4,5 uur hebben we erover gedaan, van 5200 naar 6088 meter. Door sneeuw, kou, en pure hel omhoog. Maar wat een prestatie. De rest van de groep komt ook strompelend boven. Maar we missen er twee? Simon en Ben?

Gelukkig, ook zij hebben de top gehaald. Alleen nét te laat voor de groepsfoto. Wat betekent: onze hele groep heeft het gehaald. Ongelofelijk knap!

We beginnen aan de afdaling. Ik loop voorop, blijkbaar ligt dat me goed. Naar beneden gaat het veel makkelijker, zeker nu ik stijf sta van de adrenaline. En zodra de zon helemaal opkomt en het landschap zich in volle glorie laat zien, voel ik ineens echte vreugde. Wat is het hier mooi!

Het is nog steeds een flinke tocht, maar het voelt bijna als een walk in the park. Veilig aan het touwtje leidt Francesca me naar beneden, terug naar high camp.

Daar kunnen we eindelijk rustig napraten. Francesca vertelt dat ze onderweg toch meerdere keren dacht aan opgeven terwijl ze er niets van liet merken. Gelukkig heeft ze dat niet gedaan, want ze heeft mij er echt doorheen gesleept.

_Opdracht a_
Kopieer uit het fragment over de bergbeklimming alles vanaf "4,5 uur hebben" tot en met "het hier mooi!".

Records met tekst en locatie van items:
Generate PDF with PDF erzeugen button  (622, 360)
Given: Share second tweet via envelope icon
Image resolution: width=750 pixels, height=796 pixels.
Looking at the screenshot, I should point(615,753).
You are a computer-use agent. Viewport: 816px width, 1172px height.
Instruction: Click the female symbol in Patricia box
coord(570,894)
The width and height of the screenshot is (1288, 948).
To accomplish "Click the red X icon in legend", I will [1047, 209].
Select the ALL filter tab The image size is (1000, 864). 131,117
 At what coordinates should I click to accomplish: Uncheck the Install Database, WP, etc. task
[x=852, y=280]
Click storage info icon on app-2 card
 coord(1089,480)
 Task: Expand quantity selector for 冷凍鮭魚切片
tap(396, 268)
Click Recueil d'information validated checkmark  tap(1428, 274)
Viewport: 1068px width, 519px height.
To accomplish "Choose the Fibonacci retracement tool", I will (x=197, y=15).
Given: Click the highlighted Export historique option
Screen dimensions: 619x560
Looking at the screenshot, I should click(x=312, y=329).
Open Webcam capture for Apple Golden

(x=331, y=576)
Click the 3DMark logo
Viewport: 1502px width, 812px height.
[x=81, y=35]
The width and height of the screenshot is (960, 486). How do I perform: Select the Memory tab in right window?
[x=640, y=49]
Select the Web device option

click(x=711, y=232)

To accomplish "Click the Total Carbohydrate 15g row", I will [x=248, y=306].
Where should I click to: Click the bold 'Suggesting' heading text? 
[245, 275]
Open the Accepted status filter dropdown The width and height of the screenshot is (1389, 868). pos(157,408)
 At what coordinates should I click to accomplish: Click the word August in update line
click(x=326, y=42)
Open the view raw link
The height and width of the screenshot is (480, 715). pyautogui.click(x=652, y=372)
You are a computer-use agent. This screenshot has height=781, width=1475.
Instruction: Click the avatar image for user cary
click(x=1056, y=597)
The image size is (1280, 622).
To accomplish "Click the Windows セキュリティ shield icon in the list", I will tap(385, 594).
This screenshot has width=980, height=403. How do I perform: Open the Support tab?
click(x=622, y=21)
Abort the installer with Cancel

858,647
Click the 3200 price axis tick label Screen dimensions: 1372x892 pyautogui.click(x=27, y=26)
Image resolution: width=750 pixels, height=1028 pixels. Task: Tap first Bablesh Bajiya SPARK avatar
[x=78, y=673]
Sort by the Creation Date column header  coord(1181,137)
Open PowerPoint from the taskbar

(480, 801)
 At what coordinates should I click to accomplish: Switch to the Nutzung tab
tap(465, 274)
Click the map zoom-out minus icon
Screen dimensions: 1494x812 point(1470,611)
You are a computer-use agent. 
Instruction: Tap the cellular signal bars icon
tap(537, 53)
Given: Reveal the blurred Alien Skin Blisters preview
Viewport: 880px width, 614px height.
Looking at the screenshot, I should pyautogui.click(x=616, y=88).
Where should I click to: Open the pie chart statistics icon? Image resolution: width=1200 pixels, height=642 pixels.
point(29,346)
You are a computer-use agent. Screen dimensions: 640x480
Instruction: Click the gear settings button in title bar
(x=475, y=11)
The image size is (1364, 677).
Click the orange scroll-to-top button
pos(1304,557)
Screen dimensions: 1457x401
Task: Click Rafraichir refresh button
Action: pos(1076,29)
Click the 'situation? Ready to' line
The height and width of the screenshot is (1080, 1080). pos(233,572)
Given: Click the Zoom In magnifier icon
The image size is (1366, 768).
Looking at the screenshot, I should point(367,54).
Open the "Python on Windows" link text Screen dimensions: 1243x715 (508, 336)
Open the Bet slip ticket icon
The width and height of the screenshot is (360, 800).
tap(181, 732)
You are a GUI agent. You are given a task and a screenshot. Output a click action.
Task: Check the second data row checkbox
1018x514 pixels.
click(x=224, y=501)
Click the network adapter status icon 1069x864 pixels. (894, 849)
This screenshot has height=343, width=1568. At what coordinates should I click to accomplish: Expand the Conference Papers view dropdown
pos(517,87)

_Opdracht b_
Vervang "envelope" door "letter" in de records vanaf het begin tot en met de regel met "Looking at the screenshot, I should point(615,753).". Geef alleen die regels terug en laat de rest ongewijzigd.

_Volledige uitvoer a_
4,5 uur hebben we erover gedaan, van 5200 naar 6088 meter. Door sneeuw, kou, en pure hel omhoog. Maar wat een prestatie. De rest van de groep komt ook strompelend boven. Maar we missen er twee? Simon en Ben?

Gelukkig, ook zij hebben de top gehaald. Alleen nét te laat voor de groepsfoto. Wat betekent: onze hele groep heeft het gehaald. Ongelofelijk knap!

We beginnen aan de afdaling. Ik loop voorop, blijkbaar ligt dat me goed. Naar beneden gaat het veel makkelijker, zeker nu ik stijf sta van de adrenaline. En zodra de zon helemaal opkomt en het landschap zich in volle glorie laat zien, voel ik ineens echte vreugde. Wat is het hier mooi!

_Volledige uitvoer b_
Generate PDF with PDF erzeugen button  (622, 360)
Given: Share second tweet via letter icon
Image resolution: width=750 pixels, height=796 pixels.
Looking at the screenshot, I should point(615,753).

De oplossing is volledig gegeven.